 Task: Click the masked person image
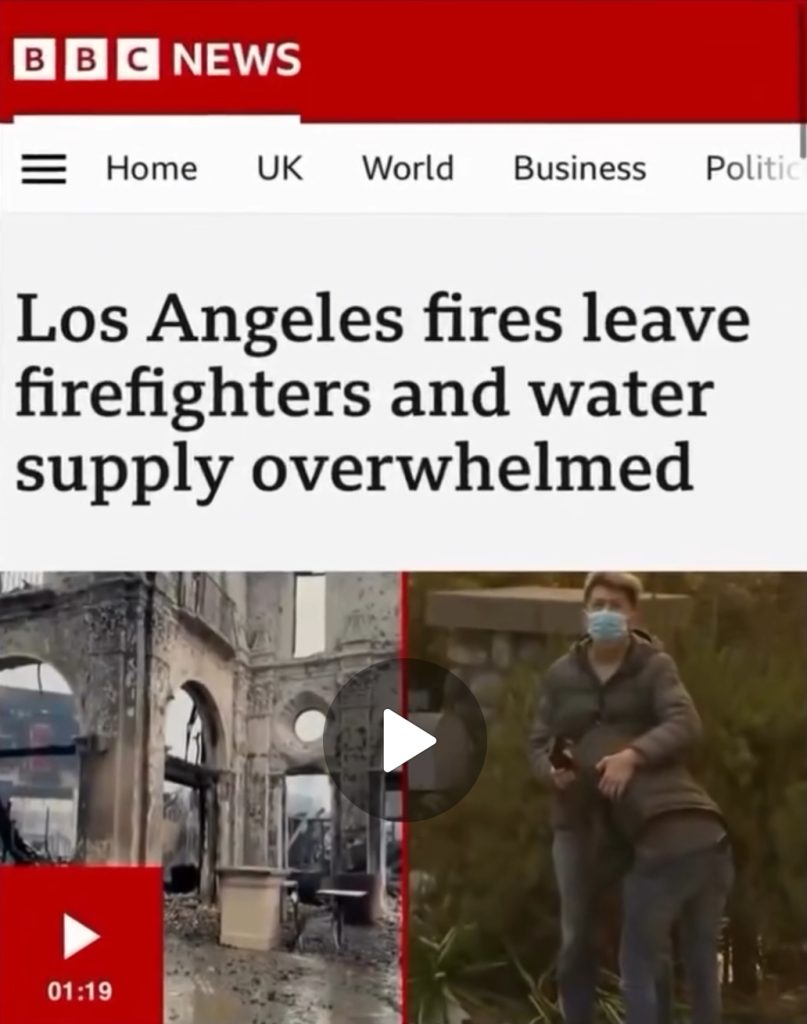(607, 797)
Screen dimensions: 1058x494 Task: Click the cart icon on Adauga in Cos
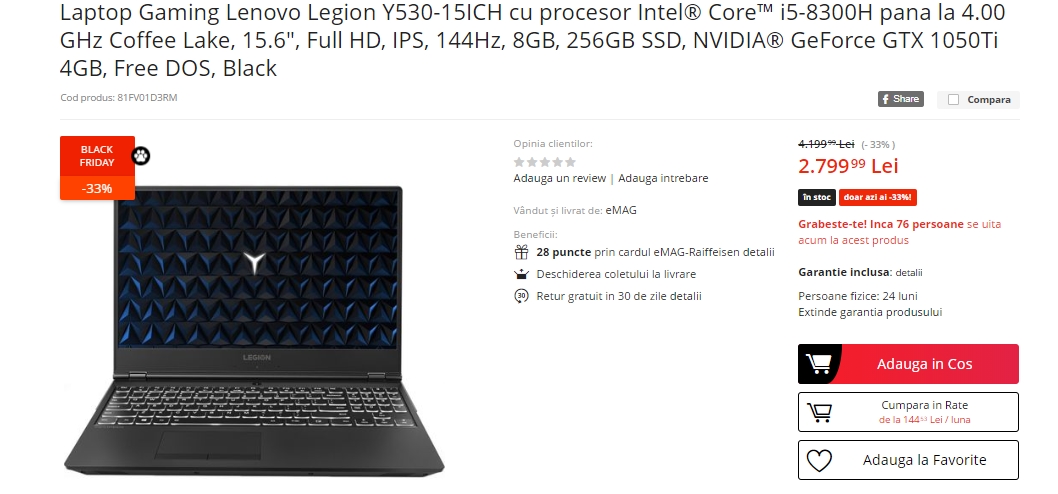(819, 364)
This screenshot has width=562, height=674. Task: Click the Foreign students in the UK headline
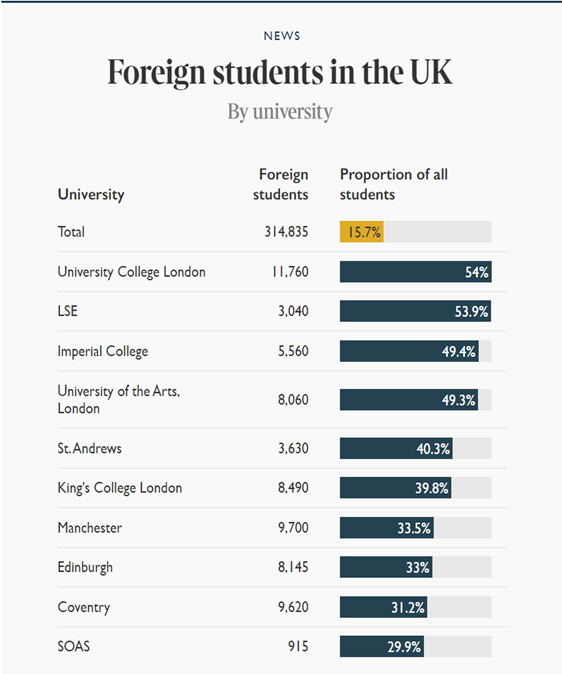[x=280, y=72]
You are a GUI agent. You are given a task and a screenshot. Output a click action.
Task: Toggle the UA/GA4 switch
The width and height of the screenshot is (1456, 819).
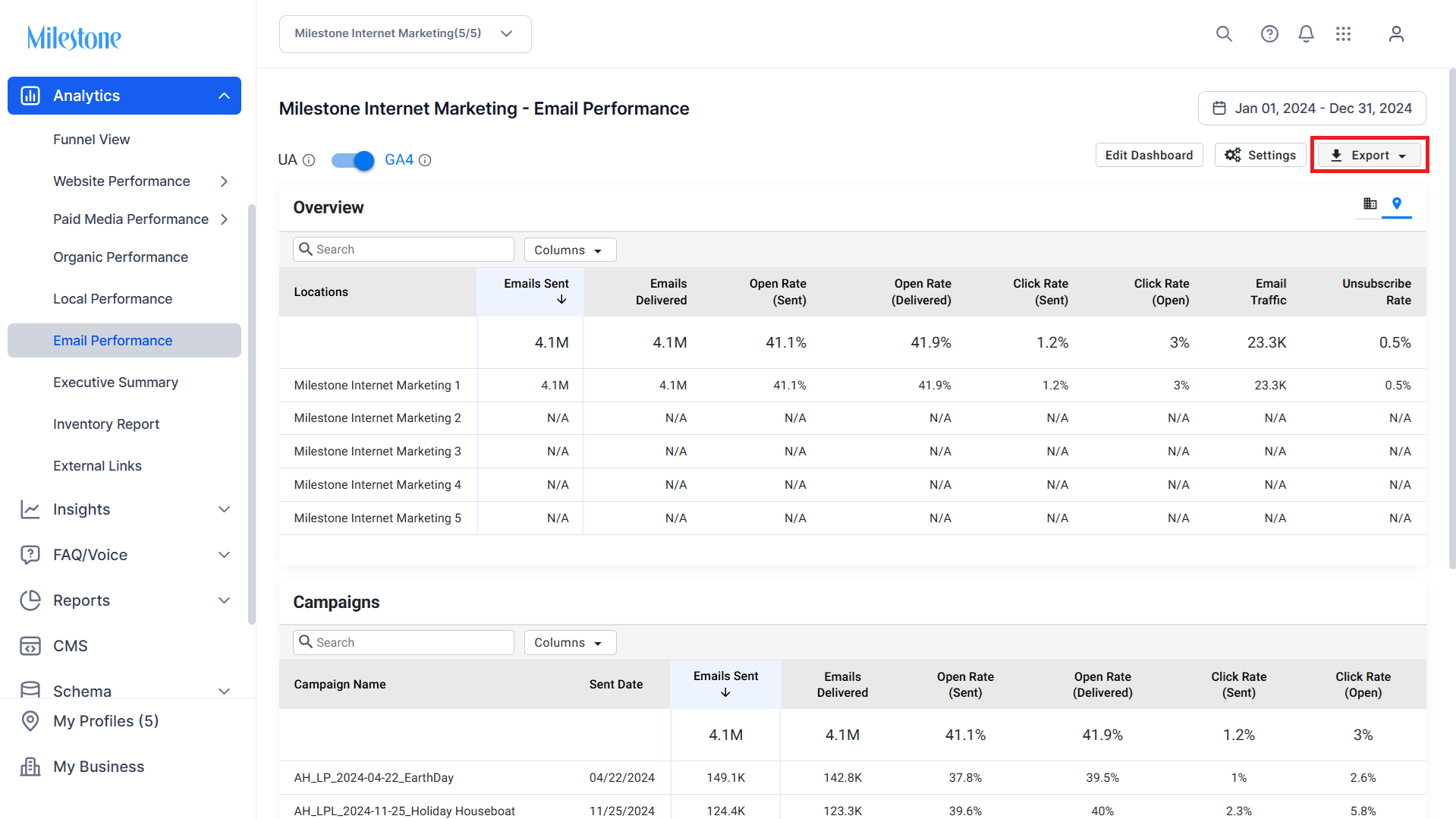[x=353, y=160]
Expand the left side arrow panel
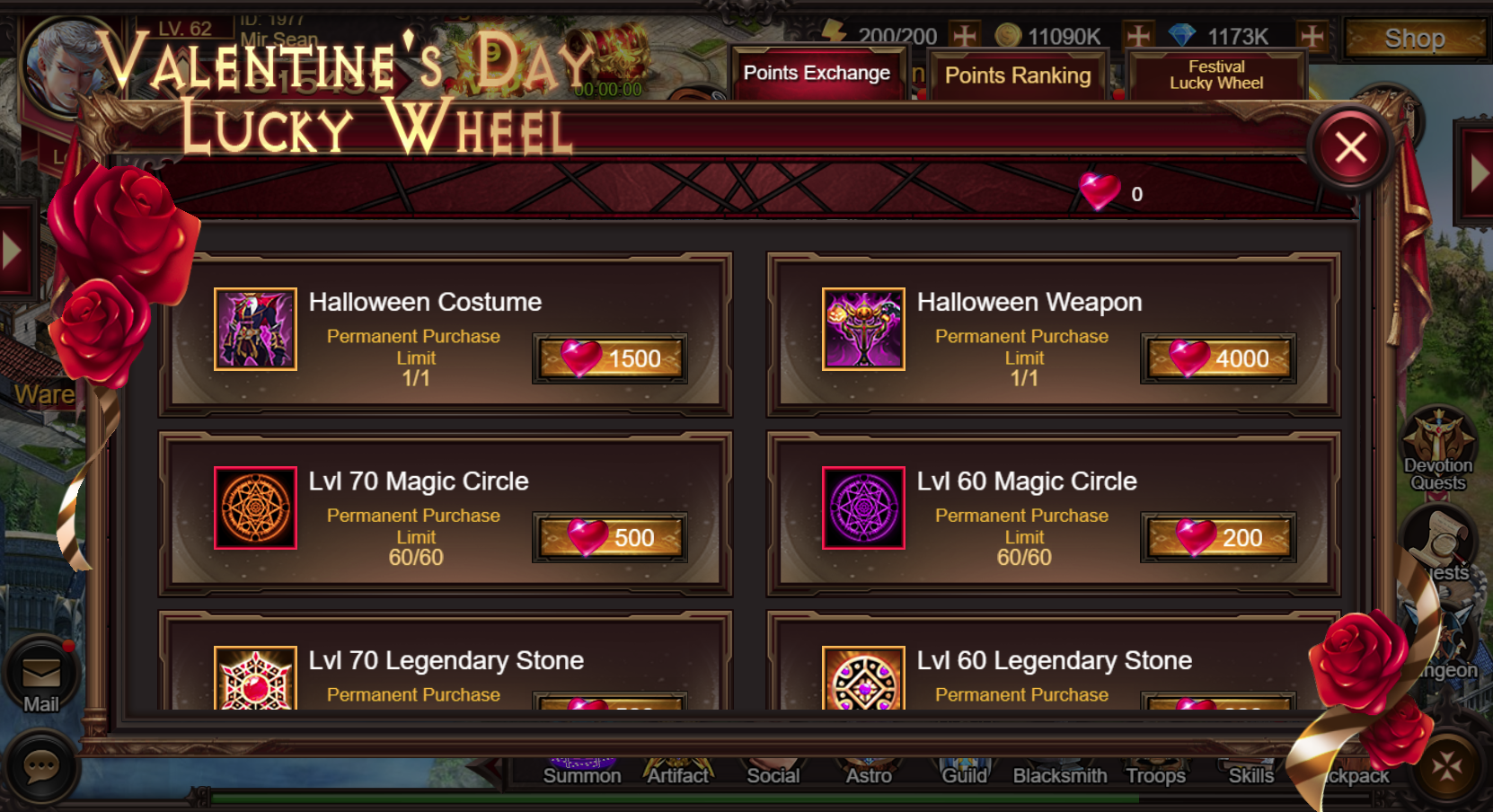Viewport: 1493px width, 812px height. (14, 250)
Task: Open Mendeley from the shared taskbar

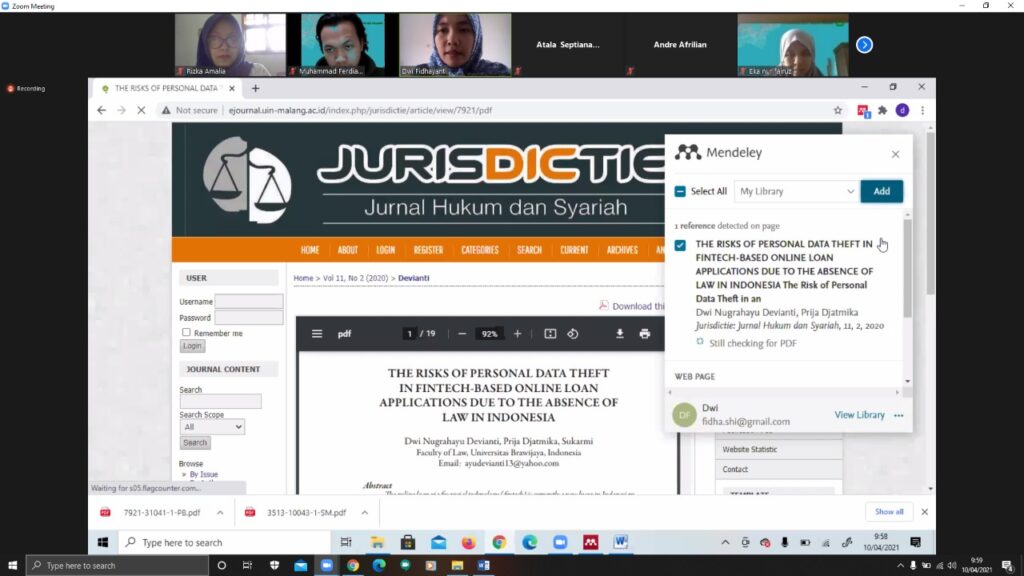Action: (590, 542)
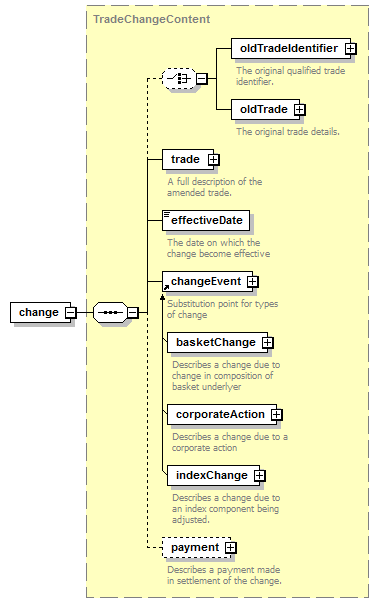Click the choice compositor icon

(179, 78)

──────

WHAT TO WORK ON
The lines to retype run from the one containing "Expand the left side arrow panel" through the last line of the records above; write them exactly and skip the pictures.

ANSWER
Expand the left side arrow panel
Viewport: 1493px width, 812px height. (14, 250)
Task: Open Mendeley from the shared taskbar

Action: (590, 542)
Click the choice compositor icon

(179, 78)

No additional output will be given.